Cal is SUCH a happy baby, which just makes everything so much better and so fun! He will smile at anyone and smiles all. the. time.
His eating has gotten better. He still has his G-tube, but will usually drink 1-3 ounces from a bottle each time he eats, then we give him the rest through his tube.
About a month after we brought him home from the NICU we had his followup appointment with his cardiologist. We were expecting to have seen improvements, or no changes since we left the NICU, but unfortunately there were a few new developments that were a little worrisome. His heart echo showed some mitral valve stenosis, as well as pulmonary hypertension.
The cardiologist recommended we do a sleep study to see if Cal has obstructive sleep apnea, which he guessed was contributing to the hypertension. Cal has a smaller jaw that is a little bit recessed, and the doctors thought maybe his airway was getting blocked because of it.
We did the sleep study, and it turned out Cal does have severe sleep apnea. His oxygen was frequently dropping and coming back up and they gave us all kinds of numbers that I don't really know the meaning of. I just know they said it's bad.
(Side note...yes I did have his Owlet monitor on every night and it was never going off, but the doctors said it may just be that his oxygen was dropping and coming back up so quickly that it wasn't picking up.)
So now Cal is on oxygen to help with this. He is supposed to be on it 24/7 because of the hypertension, but we give him breaks every once in a while during the day (doctor approved). And actually, California is now Cal's favorite place (not surprised) because his cardiologist said we could keep his oxygen off for the most part during the day when we are down there since it's easier to breath at sea level. Maybe we need to move ;)
P.S. Cal's beach outfit from Lulu + Roo is too much for me to handle (heart eyes, heart eyes)
About a week and a half ago Cal underwent a little procedure where they put him under so that they could scope out his airway while he was asleep, and see what was causing the obstruction. They did a procedure called Supra Glotto Plasty where they trimmed up some extra/floppy tissue inside the airway. The ENT thinks this will help him a little, but when they were scoping out his airway, they determined it's Cal's tongue falling back into his throat that's causing most of the airway obstruction. Which is a bummer :(
The ENT we've been seeing (who did the procedure) says this is something Cal could possibly grow out of in the future, but we also may consider doing a jaw distraction surgery where they will bring the jaw forward, helping the tongue to come forward as well. This is a pretty invasive surgery and the ENT just isn't sure if it's right for Cal yet.
Throughout all of this Cal has been such a champ. He smiles through it all, and continues to surprise us all with how well he's growing and developing in other areas.
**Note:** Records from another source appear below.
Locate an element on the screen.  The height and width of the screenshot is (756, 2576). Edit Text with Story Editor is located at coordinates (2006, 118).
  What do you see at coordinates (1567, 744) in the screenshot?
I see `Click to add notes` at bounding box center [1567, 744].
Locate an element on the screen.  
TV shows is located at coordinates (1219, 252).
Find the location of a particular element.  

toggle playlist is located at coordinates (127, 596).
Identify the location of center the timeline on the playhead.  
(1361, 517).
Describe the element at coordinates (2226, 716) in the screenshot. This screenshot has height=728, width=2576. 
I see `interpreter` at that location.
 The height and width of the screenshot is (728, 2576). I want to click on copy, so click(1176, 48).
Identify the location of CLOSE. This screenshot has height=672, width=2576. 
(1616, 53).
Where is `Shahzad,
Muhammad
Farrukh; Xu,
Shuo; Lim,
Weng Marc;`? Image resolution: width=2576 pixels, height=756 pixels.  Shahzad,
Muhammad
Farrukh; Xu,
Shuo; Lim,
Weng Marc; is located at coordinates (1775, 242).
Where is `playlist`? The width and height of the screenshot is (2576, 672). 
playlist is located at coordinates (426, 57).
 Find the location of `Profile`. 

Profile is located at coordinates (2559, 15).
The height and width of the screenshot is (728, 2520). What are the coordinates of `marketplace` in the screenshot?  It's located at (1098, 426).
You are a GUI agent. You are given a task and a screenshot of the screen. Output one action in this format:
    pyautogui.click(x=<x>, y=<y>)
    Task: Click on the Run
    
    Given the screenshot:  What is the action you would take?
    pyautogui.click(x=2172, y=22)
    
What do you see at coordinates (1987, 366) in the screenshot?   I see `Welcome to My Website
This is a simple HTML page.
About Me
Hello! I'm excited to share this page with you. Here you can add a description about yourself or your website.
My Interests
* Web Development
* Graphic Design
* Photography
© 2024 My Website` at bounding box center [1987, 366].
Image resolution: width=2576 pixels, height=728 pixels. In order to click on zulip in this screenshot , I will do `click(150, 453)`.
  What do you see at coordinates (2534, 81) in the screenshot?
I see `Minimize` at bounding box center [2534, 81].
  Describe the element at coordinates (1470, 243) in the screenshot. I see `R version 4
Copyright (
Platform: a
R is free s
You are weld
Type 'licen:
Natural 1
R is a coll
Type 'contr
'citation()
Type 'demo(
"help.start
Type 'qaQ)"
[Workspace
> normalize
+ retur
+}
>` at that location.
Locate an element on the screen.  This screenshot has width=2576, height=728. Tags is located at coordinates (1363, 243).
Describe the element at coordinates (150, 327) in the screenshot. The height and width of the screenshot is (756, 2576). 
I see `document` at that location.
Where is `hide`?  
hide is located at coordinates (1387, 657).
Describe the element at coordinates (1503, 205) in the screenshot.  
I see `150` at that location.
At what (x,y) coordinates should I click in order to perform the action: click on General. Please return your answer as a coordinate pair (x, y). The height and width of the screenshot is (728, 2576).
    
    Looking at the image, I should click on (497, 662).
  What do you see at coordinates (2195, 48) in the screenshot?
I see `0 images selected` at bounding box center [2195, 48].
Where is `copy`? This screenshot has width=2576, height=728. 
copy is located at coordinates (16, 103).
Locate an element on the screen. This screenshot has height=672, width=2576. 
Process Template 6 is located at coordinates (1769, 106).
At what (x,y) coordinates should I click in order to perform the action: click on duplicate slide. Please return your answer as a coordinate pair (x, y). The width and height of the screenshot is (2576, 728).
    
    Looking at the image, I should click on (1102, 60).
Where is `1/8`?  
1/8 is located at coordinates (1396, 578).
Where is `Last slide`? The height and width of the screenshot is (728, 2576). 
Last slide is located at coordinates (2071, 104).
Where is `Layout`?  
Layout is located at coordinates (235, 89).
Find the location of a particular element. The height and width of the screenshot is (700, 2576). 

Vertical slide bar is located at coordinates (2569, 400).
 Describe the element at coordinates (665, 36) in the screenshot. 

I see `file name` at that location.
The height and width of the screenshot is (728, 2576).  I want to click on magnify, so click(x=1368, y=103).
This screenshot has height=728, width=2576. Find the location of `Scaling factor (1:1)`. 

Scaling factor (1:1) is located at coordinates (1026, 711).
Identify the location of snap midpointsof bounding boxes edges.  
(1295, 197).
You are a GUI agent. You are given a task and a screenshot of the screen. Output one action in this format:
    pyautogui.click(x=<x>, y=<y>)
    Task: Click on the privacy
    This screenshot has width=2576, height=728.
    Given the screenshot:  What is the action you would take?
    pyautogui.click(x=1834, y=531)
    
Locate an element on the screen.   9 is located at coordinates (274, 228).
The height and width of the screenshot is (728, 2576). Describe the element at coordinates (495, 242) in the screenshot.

He is also followed by a Hematologist, Urologist, and Neurologist, and has monthly visits to our home from an Occupational and Physical Therapist. We are so grateful for amazing doctors and therapists who have been following Cal closely and making sure he has all of the help he needs to continue growing and developing.
There are still a lot of unknowns for what the future hold for our sweet Cal. It would be very unlikely (we've been told) that he won't have at least some degree of mental and physical delays, and we know it's going to be a long road ahead of doctors visits and followups, but we are going to give him every opportunity in the world to reach his full potential. He has already shown us his strong will to push through every obstacle thrown his way, and we know he'll continue on that same path.
Happy 5 Months buddy, we couldn't love you any more!